When in early 1979 the phone call came from the Chinese Embassy telling me I had been selected to teach English in Hunan province, I was a master’s degree student in Asian Studies at the University of California, Berkeley. With almost six years of Chinese language training and blessed with short stature and dark hair to help me blend into local crowds, I was as well equipped as any American might have been for the experiences that lay ahead. In retrospect, I was totally unprepared for the shocking stories I heard once I arrived and the moving events I experienced. In the course of those early two-and-a-half years of life in China, I made deep and often dangerous friendships (foreigners were still widely viewed as spies), traveled to numerous places where no foreigner had been, witnessed the struggles of a country recovering from a prolonged nightmare, and found my own writer’s voice as someone who could bear witness to the suffering of a people who had no other court of appeal.
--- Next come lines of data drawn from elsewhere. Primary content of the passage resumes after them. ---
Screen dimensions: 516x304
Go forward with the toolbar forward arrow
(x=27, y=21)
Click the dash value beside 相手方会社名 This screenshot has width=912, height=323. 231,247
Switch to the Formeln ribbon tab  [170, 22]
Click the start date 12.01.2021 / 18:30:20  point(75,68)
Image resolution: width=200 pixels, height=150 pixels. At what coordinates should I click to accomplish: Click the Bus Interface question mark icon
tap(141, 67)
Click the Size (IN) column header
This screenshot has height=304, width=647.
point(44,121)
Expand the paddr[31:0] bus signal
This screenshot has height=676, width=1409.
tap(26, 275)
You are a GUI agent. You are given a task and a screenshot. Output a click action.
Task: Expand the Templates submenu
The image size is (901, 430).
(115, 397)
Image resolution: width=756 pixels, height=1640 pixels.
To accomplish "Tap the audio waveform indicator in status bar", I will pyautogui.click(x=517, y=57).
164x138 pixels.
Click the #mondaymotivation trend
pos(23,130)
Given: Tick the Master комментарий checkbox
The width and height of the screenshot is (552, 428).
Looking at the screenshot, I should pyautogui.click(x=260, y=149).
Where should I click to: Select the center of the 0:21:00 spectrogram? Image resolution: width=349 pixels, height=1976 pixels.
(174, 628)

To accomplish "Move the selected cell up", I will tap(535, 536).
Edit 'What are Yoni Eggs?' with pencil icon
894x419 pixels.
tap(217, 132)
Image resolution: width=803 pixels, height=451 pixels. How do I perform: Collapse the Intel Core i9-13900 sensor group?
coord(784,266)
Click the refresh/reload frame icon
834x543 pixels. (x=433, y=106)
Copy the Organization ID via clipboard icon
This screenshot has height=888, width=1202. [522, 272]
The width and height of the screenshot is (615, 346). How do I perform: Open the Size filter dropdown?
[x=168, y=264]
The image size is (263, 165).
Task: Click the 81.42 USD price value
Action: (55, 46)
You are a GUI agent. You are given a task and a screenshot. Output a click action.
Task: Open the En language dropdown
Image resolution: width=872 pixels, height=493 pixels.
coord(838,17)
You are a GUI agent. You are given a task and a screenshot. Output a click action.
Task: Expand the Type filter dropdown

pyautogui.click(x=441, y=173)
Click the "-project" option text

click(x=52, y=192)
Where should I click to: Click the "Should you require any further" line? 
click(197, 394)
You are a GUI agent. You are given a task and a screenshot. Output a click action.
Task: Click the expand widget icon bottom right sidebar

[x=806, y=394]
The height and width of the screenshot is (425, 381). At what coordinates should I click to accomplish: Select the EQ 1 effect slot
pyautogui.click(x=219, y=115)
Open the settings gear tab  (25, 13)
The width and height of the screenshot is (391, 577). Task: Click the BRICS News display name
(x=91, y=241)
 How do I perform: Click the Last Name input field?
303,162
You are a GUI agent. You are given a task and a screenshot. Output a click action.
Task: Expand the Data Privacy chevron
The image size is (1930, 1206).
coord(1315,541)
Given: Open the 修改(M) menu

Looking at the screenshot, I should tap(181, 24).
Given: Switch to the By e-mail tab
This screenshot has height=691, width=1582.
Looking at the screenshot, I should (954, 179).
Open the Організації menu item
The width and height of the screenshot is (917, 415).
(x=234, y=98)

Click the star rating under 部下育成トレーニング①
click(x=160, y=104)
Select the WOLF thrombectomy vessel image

Hunan province was Chairman Mao’s home province. As a result, Maoism ran deep. Ultra-leftist military men were entrenched in power at my university, Hunan Teachers’ College, and they were not at all pleased to be sent a Western foreign teacher, even if (or perhaps especially since) her English was considered an essential tool of the modernization policy of the new government. The “foreign expert” was given a large apartment, by Chinese standards, and fitted with the only air conditioner on the campus. When I turned it on, the electricity in the whole college went out – I refrained from using it. I was assigned a Party handler, a charming young woman teacher whose only duty was to spend every possible moment monitoring my activities. I fought back against her smothering attention vigorously, with eventual success. After several months she was allowed to return to her teaching assignments and instead I was placed under the charge of a genial retired army officer with a second-grade education (the military was still controlling the universities), who let me do as I pleased. I fought also for the right to ride a bicycle instead of being chauffeured in one of the only three cars in the campus garage (what if the foreigner had an accident or went somewhere off limits?) and to practice my passionate hobby, ballet, with the local song and dance troupe, who spoke of their affection for the Russian teachers who had been forced home after relations collapsed with the 1960 Sino-Soviet split. I also fought for the right to attend the required weekly political study sessions for faculty, only to feel confused by the ill-concealed hatred that the professors displayed for the leaders, who sat in front of the room reading Party directives aloud from the official newspapers. The professors whispered loudly, knitted, spat, and showed their disdain; this was hardly what I expected.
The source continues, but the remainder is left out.